Die üblichen Einbrüche gab es immer dann, wenn auch die gesamte Gesellschaft in Krisen geriet. Auch Sachsens Möbelbauer mussten in die beiden Weltkriege ziehen, litten unter den Wirtschaftskrisen der 1920er Jahre. Aber das Thema Fachkräftemangel tauchte immer wieder auf, zuletzt natürlich in der DDR-Zeit, in der die Möbelindustrie genauso wie alle anderen Wirtschaftsbereiche einem mehrfachen Stresstest unterzogen wurde. Irgendwie nach dem Motto: Wieviel hält so eine Wirtschaft eigentlich aus, bis sie zusammenbricht?
Auch diese Epoche schildert Thomas Nabert sehr detailliert samt den Auswirkungen, die anfangs die Kriegsverluste, kurz darauf die Demontagen von rund einem Drittel der sächsischen Möbelfabriken im Zuge der Reparationsleistungen an die Sowjetunion bedeuteten. Eine Phase, die Sachsens Möbelfabrikanten übrigens mit viel Einfallsreichtum und Improvisationstalent überstanden, genauso wie die rigiden Planvorgaben der frühen Ulbricht-Zeit. In den 1950er und 1960er Jahren waren Sachsens Möbelhersteller international noch wettbewerbsfähig, verblüfften mit einer erstaunlichen Modellbreite ihrer Produktion. Und wurden trotzdem nicht geschont, als die DDR-Wirtschaft immer mehr zentralisiert wurde und in der Honeckerzeit dann die letzte Privatisierungswelle auch noch dem letzten überlebenden Unternehmer die Fabrik entzog.Aber noch schlimmer wirkte sich etwas anderes auf die Wettbewerbsfähigkeit der DDR-Möbelwirtschaft aus: Die Gründung des Rates für gegenseitige Wirtschaftshilfe (RGW), in dem praktisch von Moskau aus bestimmt wurde, welches Land des Ostblocks welche Güter zu produzieren hatte. Das bedeutete für Ostdeutschland nicht nur den Verlust wichtiger innovativer Wirtschaftszweige wie etwa den Flugzeugbau oder die Busproduktion, es bedeutete auch das Ende der ostdeutschen Herstellung von Maschinen für die Möbelindustrie. Eigentlich waren Bulgarien und Rumänien vorgesehen, diese Maschinenproduktion aufzubauen – doch das ist bis zum Zusammenbruch des Ostblocks nie geschehen. Das heißt: Ab Mitte der 1960er Jahre stand die schon stark spezialisierte Möbelindustrie ohne eigene Maschinenlieferanten da. Ab jetzt wurden die Maschinen – wenn man sie nicht in Eigenbau selbst zusammenbastelte oder für teure Valuta im Nicht-sozialistischen Wirtschaftsgebiet (NSW) einkaufte, auf Verschleiß gefahren.

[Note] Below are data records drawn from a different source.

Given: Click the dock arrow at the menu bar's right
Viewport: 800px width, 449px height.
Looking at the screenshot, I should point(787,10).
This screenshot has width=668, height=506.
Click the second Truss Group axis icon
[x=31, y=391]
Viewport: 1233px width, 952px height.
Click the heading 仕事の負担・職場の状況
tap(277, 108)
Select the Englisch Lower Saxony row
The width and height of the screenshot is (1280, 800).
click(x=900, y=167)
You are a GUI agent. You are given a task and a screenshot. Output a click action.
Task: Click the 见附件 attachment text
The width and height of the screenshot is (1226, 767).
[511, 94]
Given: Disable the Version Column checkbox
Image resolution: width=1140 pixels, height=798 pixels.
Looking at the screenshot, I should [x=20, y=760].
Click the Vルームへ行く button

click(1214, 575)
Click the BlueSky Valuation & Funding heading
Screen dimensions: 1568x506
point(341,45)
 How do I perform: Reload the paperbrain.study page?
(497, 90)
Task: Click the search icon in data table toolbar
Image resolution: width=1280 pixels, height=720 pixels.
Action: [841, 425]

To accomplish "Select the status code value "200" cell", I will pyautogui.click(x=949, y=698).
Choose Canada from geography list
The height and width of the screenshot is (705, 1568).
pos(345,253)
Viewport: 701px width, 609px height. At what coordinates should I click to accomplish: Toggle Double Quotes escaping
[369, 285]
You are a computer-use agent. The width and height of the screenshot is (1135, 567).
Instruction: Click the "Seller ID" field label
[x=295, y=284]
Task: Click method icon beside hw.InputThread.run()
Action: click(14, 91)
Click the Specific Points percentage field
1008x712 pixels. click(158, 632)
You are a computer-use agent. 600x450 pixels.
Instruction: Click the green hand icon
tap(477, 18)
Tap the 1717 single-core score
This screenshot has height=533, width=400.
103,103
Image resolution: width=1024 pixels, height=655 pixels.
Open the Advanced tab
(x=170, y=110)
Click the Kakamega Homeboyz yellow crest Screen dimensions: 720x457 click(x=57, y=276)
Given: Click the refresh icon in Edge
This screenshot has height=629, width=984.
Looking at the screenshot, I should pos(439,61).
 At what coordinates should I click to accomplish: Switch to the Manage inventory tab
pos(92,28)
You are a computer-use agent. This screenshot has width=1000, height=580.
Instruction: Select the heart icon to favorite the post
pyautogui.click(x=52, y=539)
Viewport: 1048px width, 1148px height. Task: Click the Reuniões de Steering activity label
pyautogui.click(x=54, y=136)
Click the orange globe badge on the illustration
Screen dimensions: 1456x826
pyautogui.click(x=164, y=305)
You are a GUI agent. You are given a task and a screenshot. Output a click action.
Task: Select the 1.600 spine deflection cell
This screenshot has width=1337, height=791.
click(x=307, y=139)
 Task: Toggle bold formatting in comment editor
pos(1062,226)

Die Möbelbauer zeigten zwar trotzdem eine erstaunliche Innovationsfreude. Doch die DDR-Bürger bekamen davon nicht allzu viel mit, denn ein Großteil der Produktion wurde gegen wertvolle Devisen in den Westen verkauft oder als langfristiger Großauftrag in den Osten. Und im Westen waren die Produkte aus sächsischen Betrieben trotz allem gefragt. Die Qualität stimmte und der Preis lag deutlich unter den Herstellungspreisen im Westen. Auch die Krise um das zeitweilig verwendete Formaldehyd wurde ausgestanden. Da aber immer mehr der Faktor Export dominierte, führte das flächendeckend zu einer Minimierung der Angebotspalette.
Die Folgen wurden 1990 sichtbar, als Sachsens Möbelbauer auf einen Schlag gleich beide wichtigen Exportmärkte verloren – den Osten, weil dort niemand die DM hatte, um die Möbel zu bezahlen, und den Westen, weil Sachsens Fabriken mit ihrer jahrzehntealten Maschinenausstattung auf einmal mit hochmodernen Unternehmen konkurrierten, ohne dass sie über das Lohnniveau noch einen Wettbewerbsvorteil hatten.
Entsprechend folgenreich war der Ansatz der Treuhand, bis 1992 alles schnellstmöglich zu versilbern, was irgend zu versilbern ging. Viel zu spät merkte man in der Chefetage der Treuhand, dass ein solcher Transformationsprozess echte Unterstützung brauchte. Einigen wichtigen sächsischen Möbelproduzenten ist so – mit deutlich verschlankter Mannschaft – der Schritt in die Marktwirtschaft gelungen. Einige gehören heute wieder zur Crème de la crème der deutschen Möbelproduzenten. Andere haben dann – trotz bester Qualität – die in DDR-Zeiten gewonnenen Zulieferaufträge verloren, etwa an IKEA, weil weiter ostwärts eben doch noch billiger produziert werden konnte. Auch das Kapitel IKEA und Haftanstalten wird kurz angetippt. Aber wenn man diese Produktion mit Häftlingen betrachtet, muss man sich das in den 1980er Jahren verschärfende Arbeitskräfteproblem der DDR bedenken. Einige VEB konnten ihre Produktion nur absichern, indem sie Teile davon mit Häftlingen abdeckten. Aber auch das war ja ein Zeichen für die Nöte des Landes, die sich am Ende immer mehr zuspitzten.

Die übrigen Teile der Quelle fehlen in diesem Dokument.